The SRTPProtectionProfiles list indicates the SRTP protection
profiles that the client is willing to support, listed in descending
order of preference.

I think that the code in DtlsSrtpServer.ProcessClientExtensions in sipsorcery master branch should look as follows:

// profiles are listed in descending order of preference https://datatracker.ietf.org/doc/html/rfc5764#section-4.1.1
bool isProfileSelected = false;
foreach (int profile in clientSrtpData.ProtectionProfiles)
{
    switch (profile)
    {
        case SrtpProtectionProfile.SRTP_AES128_CM_HMAC_SHA1_80:
        case SrtpProtectionProfile.SRTP_AES128_CM_HMAC_SHA1_32:
            chosenProfile = profile;
            isProfileSelected = true;
            break;
    }
    if (isProfileSelected)
    {
        break;
    }
}

This would ensure the first matching profile is chosen as well as all NULL profiles are skipped.

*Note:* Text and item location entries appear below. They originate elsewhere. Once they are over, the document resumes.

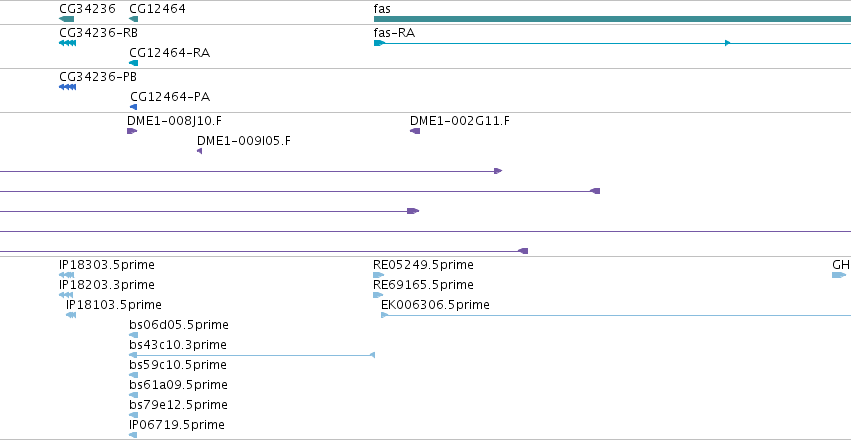The image size is (851, 440).
Task: Click the DME1-009I05.F feature marker
Action: click(x=200, y=151)
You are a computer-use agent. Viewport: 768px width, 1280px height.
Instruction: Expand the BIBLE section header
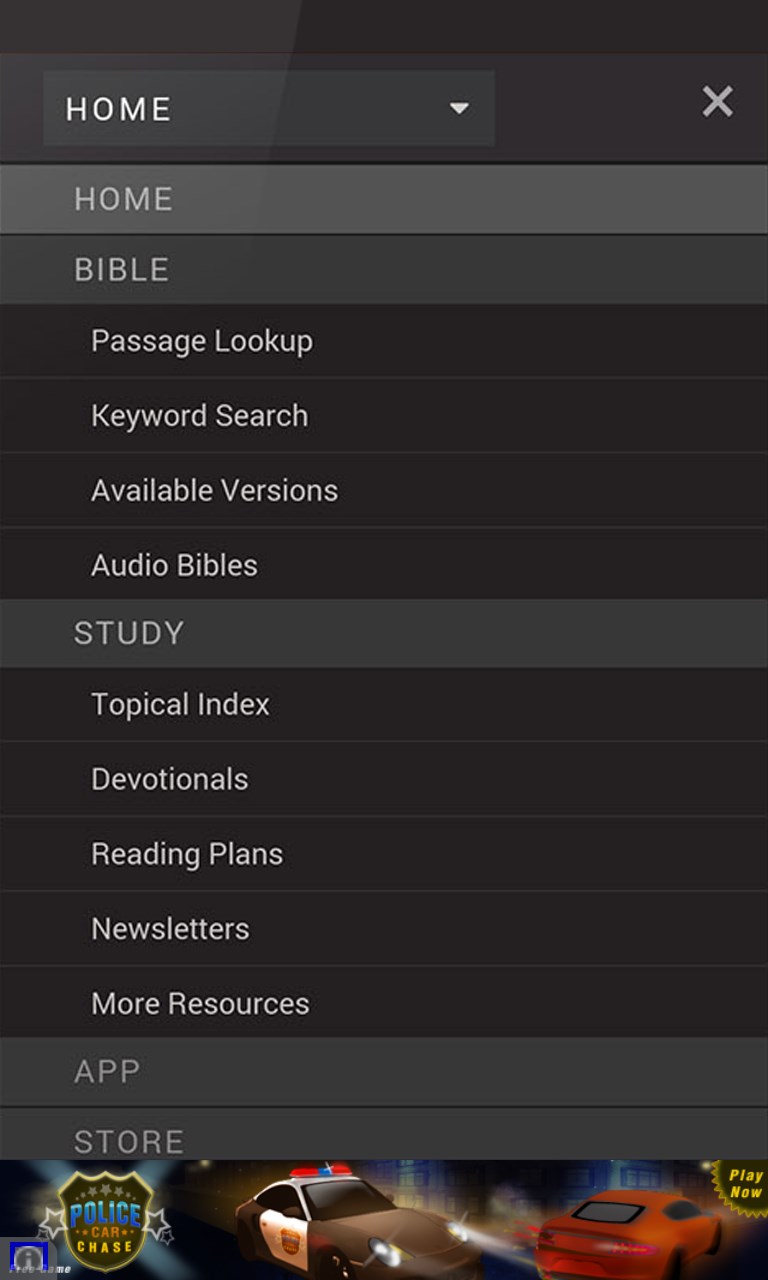click(121, 269)
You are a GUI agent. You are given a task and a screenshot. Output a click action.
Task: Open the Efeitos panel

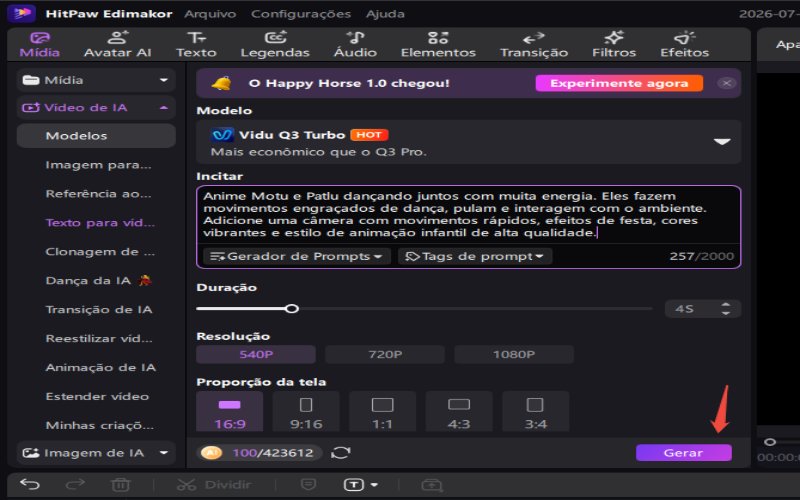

Thanks again for the awesome diagnosis. I'll do some testign with that suggestion.

I've created #1492 to fix the null profiles and incorrect selection logic. If you have a chance to review and confirm that'd be great.

All my tests are now good. I expect there will be a few more edge cases that come out but if you're happy to merge I'm good to go.

Thank you very much for running all the tests and helping me to improve the code! Yes, I'd expect a few more edge cases as well, especially the ones related to the now deprecated old DTLS 1.0. I think we can merge it now and I'll keep looking for new issues being reported here.

All green on the interop tests with the other WebRTC implementations post merge!